Published August 17, 2024
| | Leave A ReplyAs you’ll be reading this, I’m just getting back from an extended stay in Salt Lake City.
My “good reason” was to be one of the presenters at the Foundation for East European Family History Studies conference, but let’s face it the “real” reason was doing research at the FamilySearch Library, both for clients and myself.
As noted in last week’s “Roots & Branches,” I descend from two lines in the multi-immigrant Kerschner family of Langensebold in Hesse. Researching in Salt Lake gave me the chance to revisit the work that had been done on these families beginning in the 1980s by looking at a family association journal called Kershner Kinfolk that the library has on microfiche.

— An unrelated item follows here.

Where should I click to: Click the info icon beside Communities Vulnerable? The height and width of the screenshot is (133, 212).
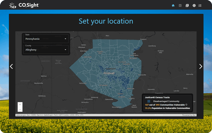coord(186,105)
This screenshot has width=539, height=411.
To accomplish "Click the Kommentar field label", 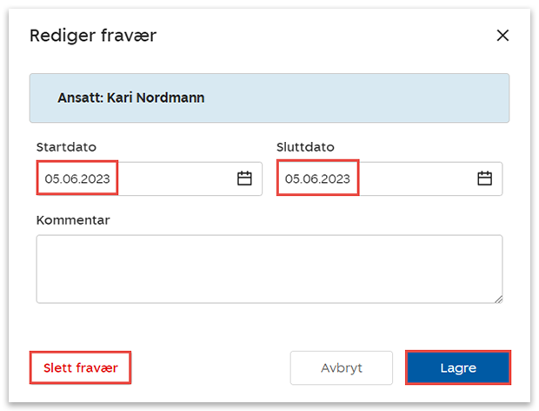I will 73,220.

While I didn’t have any new finds per se, I liked seeing how the journal labeled female ancestors of mine related to individuals in both my Kershner lines. I had tried to articulate this in last week’s column but I like the way the Kinfolk editor described her better.
These are Gertraud Dietrich Schuffert Kirschner and her daughter Anna Elisabeth Schuffert: “Anna Elisabeth married the younger brother of her stepfather, the second husband of her mother Gertraud.” I’m a descendant of both Anna Elisabeth and her husband Martin Kirschner (that’s the younger brother of her stepfather, for those keeping score), and also of Gertraud and Johannes Kirschner’s son Johan Georg. One big, happy family, I suppose!

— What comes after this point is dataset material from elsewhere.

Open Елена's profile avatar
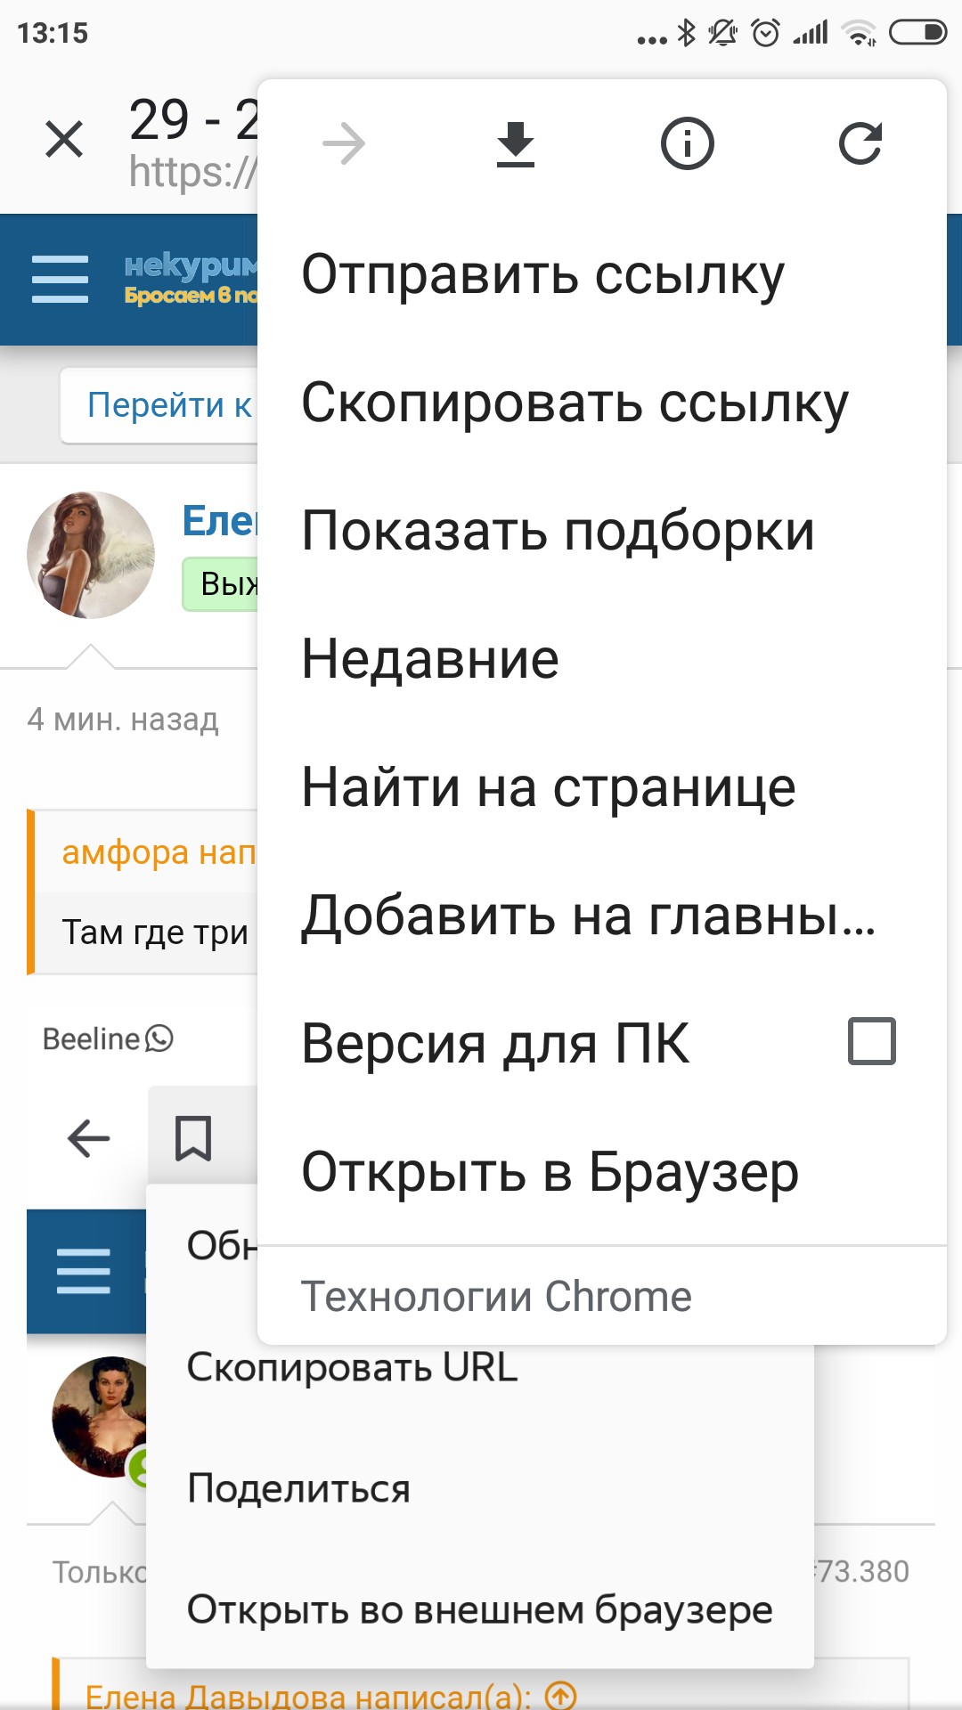The width and height of the screenshot is (962, 1710). click(91, 555)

What wasn’t on my agenda for Salt Lake originally was researching another double line of mine, the Trautmanns of that southwestern German town Schriesheim, the same village of the Himmelbergers in last week’s column.
The Trautmanns had been well researched for a massive family history by Eric Troutman some years ago, but I took his book off the shelf just to reacquaint myself with it. In it the Trautmanns are researched into the 1500s, but I realized that some ancestors might have been “left on the table” in the maternal lines.

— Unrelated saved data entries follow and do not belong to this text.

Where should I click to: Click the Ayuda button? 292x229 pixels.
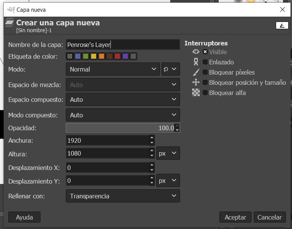[x=24, y=217]
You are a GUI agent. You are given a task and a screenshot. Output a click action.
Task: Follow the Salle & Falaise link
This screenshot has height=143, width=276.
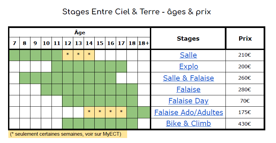[x=188, y=78]
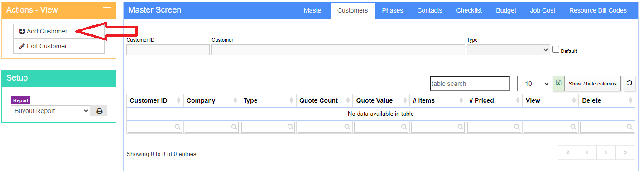
Task: Go to the last page of results
Action: tap(625, 152)
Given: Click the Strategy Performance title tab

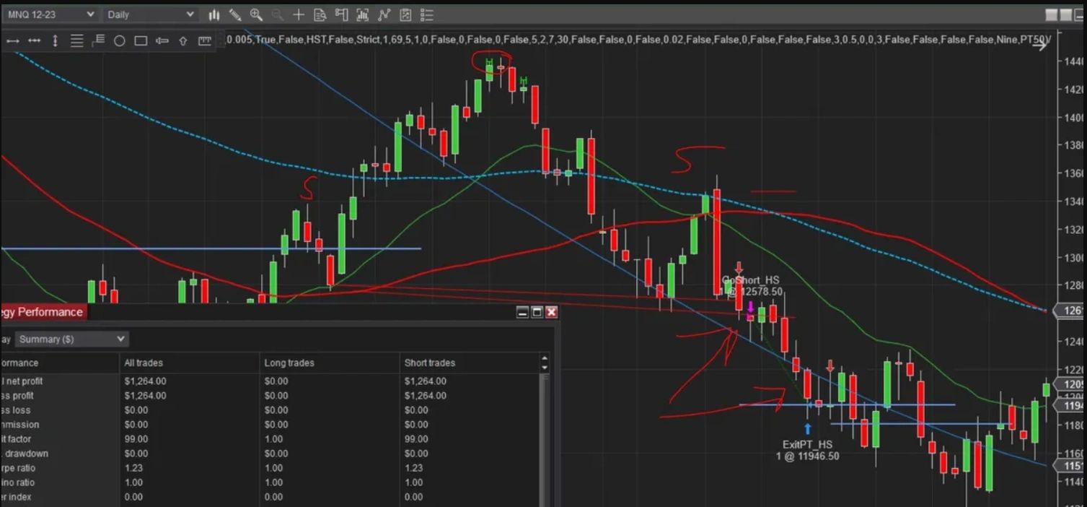Looking at the screenshot, I should point(42,312).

The immigrant ancestral couple for the Trautmanns was Johannes (1713–1764) and his wife Eva Elisabetha Bauer (1716–1794). Eva Elisabetha’s marriage record identified her father as Philip Bauer but that was as far as anyone seems to have gone.
So I delved into the online registers and books available at the FamilySearch Library for villages north of Schriesheim and found the Bauer family there.
Philip Bauer’s parents were identified as Martin Bauer and Anna Barbara Schröder of the village of Groβsachsen and their marriage found in the adjoining parish of Hohensachsen—dated to 1669!—and identifying a further generation as Cristophell Bauer, my newest nine-times-great-grandfather.
It gave me much validation to go to FamilySearch’s master Family Tree and find that these individuals hadn’t previously been added. What a wonderful discovery to make … and share!